Сердце у Перо подпрыгнуло. Голос Киссинджера звучал тепло, по-дружески и неофициально. Великое дело! Перо начал объяснять, что произошло с Полом и Биллом: как они добровольно отправились к Дэдгару и как госдепартамент отвернулся от них. Он заверил Киссинджера, что они ни в чем не виновны, и отметил, что обвинений в каком-либо преступлении против них не выдвигалось и что у иранцев нет на них ни грамма компромата.

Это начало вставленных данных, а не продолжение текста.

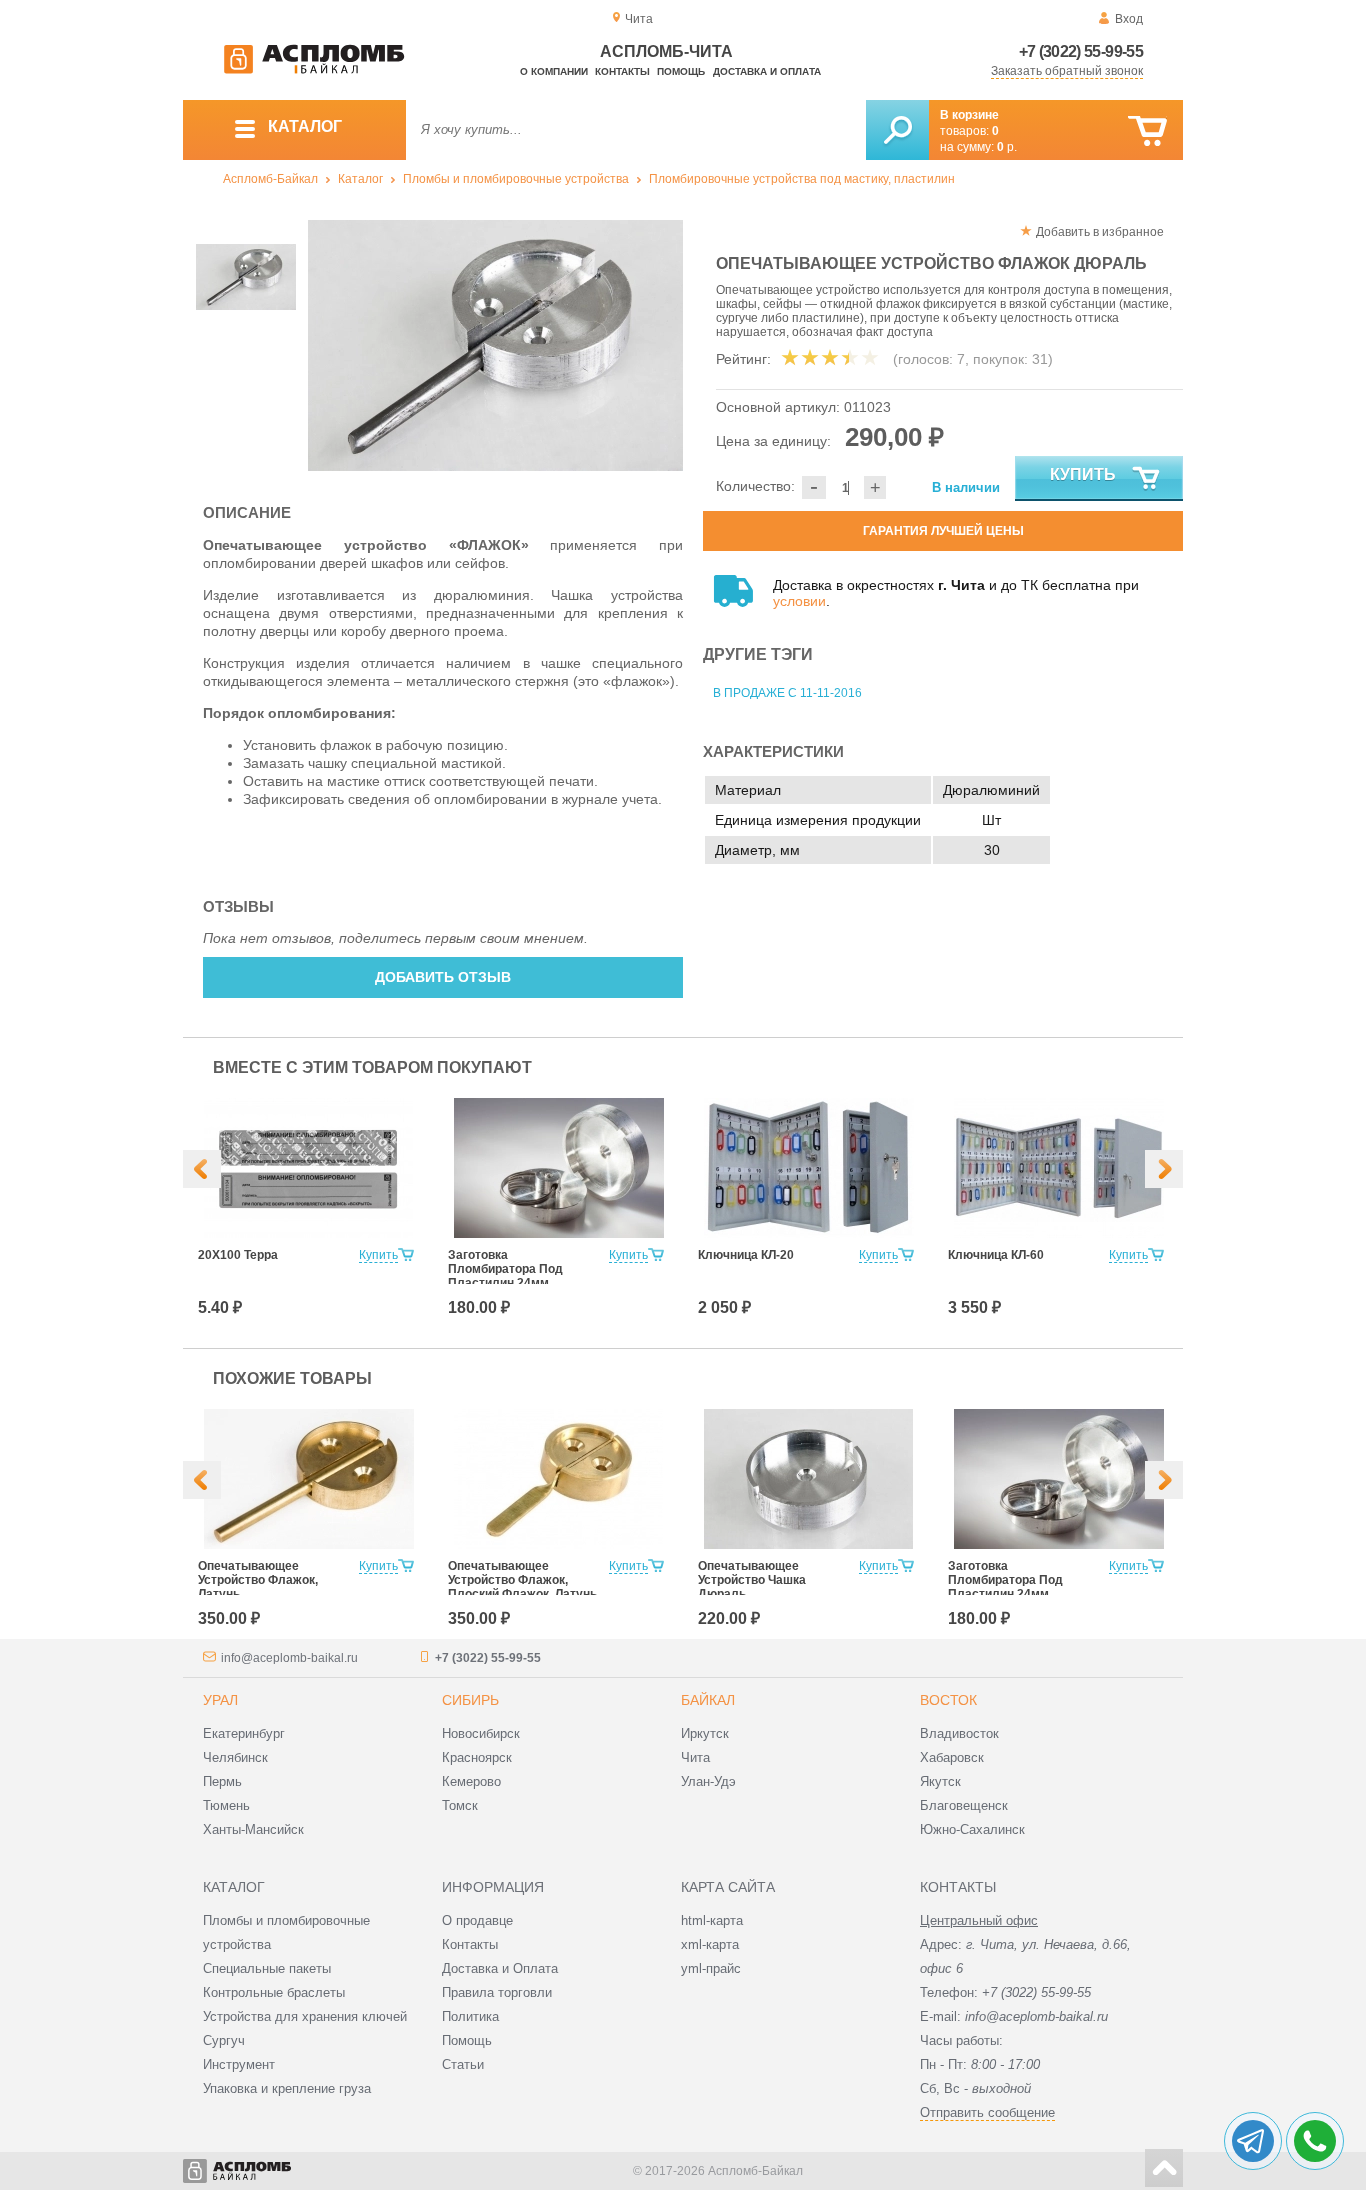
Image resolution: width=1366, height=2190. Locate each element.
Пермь (222, 1781)
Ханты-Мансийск (253, 1829)
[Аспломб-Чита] (314, 70)
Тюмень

– Это мои люди, я их туда послал и просто обязан вызволить их оттуда, – закончил он.
– Ну хорошо, посмотрю, что смогу сделать, – сказал Киссинджер.
Перо ликовал:
– Я буду чрезвычайно признателен.
– Пришлите мне краткую записку со всеми подробностями.
– Сегодня же высылаем.
– Я перезвоню вам, Росс.
– Спасибо, сэр.
Телефон замолк.
Перо чувствовал себя просто великолепно. Сам Киссинджер помнил его, проявил дружеское участие и намерение помочь. Ему нужна краткая памятка. ЭДС сегодня же вышлет ее…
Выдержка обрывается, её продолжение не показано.